Hi everyone, I found out 4 weeks ago that I have Essential thrombocythemia (ET). I’m 48, 2 children, and it has come as a total shock if I’m honest.
I’m in that place where I found out, fell to pieces, told the kids I have sticky blood because I felt like I was harbouring a huge secret but now wonder if I should be more honest (they are 11 and 13, one gets very anxious), then went on holiday and actually forgot! Now I’m back and am all over the place with my emotions. Tried a support group because everyone told me to and it put the fear of god in me and so I’ve come off of there now.
I want to be on this chat but I also don’t. I don’t want to accept it, am just starting to feel angry about it, but also need to normalise it.
I was privately diagnosed but private now won’t cover me and I’m waiting for my first “telephone call” on NHS. Gosh I actually sound a bit bitter writing this which isn’t like me at all!
I hope to get some sound advice or words of wisdom from other people going through this. I find it hard to accept that I’ll always have it.
thank you for taking the time to read. I feel like I’ve just off loaded and I hope I don’t sound too negative.
Welcome to our community and thank you for your post.
We are so sorry to hear about your diagnosis of Essential thrombocythemia (ET) and can imagine this is a challenging time for you. Please know that you are not alone and should you wish to talk through things with one of our support services nurses, you can call us on 0808 2080 888.
We are sorry to hear how you have been feeling since your diagnosis, though it’s totally understandable. Do keep your treating team updated on how you are coping as it’s important they’re aware so they know how best to support you.
In case it can be useful for you, we have a webpage on small things we can do to support our wellbeing during challenging times. It talks through where people can access further support including psychological therapies, your team will also be able to help with this if you felt it would be helpful - Blood cancer: mind and emotions | Blood Cancer UK
It can be difficult knowing where to source information from or which support groups are most helpful, we have a lovely community here and hope someone can reply to your post and share their experience with you.
Another helpful service we offer is the ‘newly diagnosed’ emails, there are only 7 in total. You will be sent one every week, and they can provide great information for the first couple of months after a new blood cancer diagnosis, each one is different in content but will cover 'what to expect, consider or ask in your appointments, as well as practical tips and advice.’ You can sign up for these if you would like via our link sign-up-for-blood-cancer-support-by-email
Take care & warm wishes,
Emma (support services nurse)
Welcome to the club that non of us want to be part of, but we are and here for each other.
I was diagnosed nearly 2 years ago and still havnt told my children and they are in their 20’s!
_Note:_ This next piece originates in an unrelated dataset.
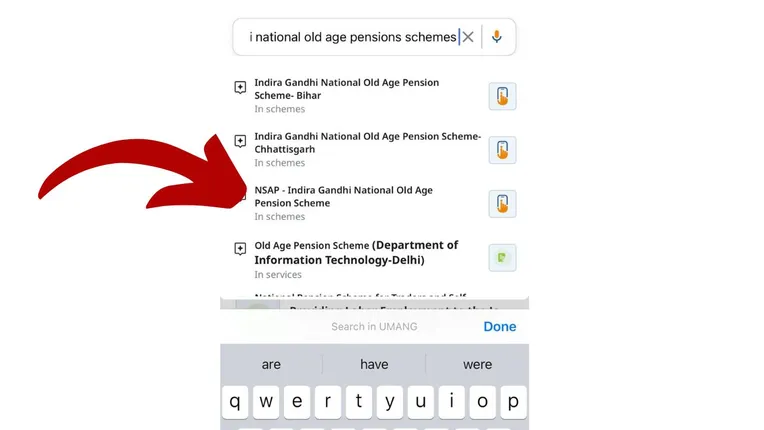Viewport: 764px width, 430px height.
Task: Tap the microphone voice search icon
Action: click(497, 37)

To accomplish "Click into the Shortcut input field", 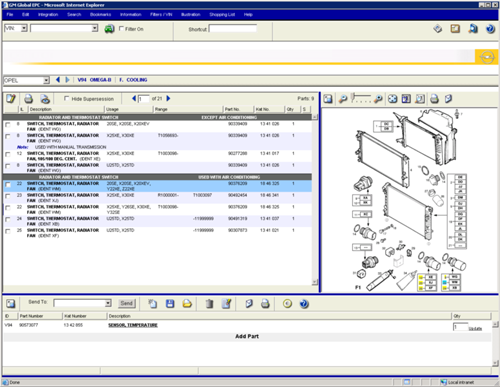I will [233, 29].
Purely because they would just hear the C word and think the worse. I also feel bad about this but at the moment I don’t feel I need too they know I have a blood problem and take aspirin maybe when I take other meds I will tell them but who knows
It’s so tough when you have children isn’t it. I was diagnosed with follicular lymphoma in 2017 when I was 42. My children were 11 and 8.
At first I told them I had something wrong with my blood. I had to have radiotherapy and told them I had to have my blood zapped to make it better. I had to have an op before the radiotherapy which was hard for them to see as it left a huge wound on the side of my face.
I kept it quite simple. In hindsight and through conversations with the girls, they knew it was more serious than that. However, I didn’t beat myself up for not telling them everything. I think I did what myself and my husband thought was right at the time. There is no right or wrong time or way to do it. Everybody is different x
Thank you, I think I’ve probably let them know all they need to know for now too.
I just need to take the time to wrap my head around the diagnosis for now. Reading all the info on it makes me anxious but knowledge is good as they say. It’s just scary and makes me panic.